*Requirements*
Copy verbatim the part of the material that opens with the line containing "Click the step backward one frame icon" and closes with the line containing "will click(494, 463).", including both of those lines.

*Records to process*
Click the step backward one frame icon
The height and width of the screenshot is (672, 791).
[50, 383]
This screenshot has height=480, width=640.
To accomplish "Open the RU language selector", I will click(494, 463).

...

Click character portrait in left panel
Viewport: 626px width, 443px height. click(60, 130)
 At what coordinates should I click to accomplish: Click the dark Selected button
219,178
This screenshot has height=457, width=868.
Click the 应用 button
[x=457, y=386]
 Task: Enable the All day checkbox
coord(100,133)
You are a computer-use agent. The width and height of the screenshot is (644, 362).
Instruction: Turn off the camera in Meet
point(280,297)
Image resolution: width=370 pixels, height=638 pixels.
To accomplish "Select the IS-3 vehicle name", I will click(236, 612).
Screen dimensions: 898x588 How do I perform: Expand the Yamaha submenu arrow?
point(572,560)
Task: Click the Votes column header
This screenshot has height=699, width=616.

...

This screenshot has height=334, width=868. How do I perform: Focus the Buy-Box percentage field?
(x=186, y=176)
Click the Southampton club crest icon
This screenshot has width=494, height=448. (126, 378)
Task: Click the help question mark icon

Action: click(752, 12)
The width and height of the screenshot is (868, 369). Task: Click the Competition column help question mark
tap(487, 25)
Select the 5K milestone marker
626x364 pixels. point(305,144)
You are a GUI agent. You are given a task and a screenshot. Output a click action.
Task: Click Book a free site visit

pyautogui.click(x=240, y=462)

*Answer to this exercise*
Click the step backward one frame icon
The height and width of the screenshot is (672, 791).
[50, 383]
This screenshot has height=480, width=640.
To accomplish "Open the RU language selector", I will click(494, 463).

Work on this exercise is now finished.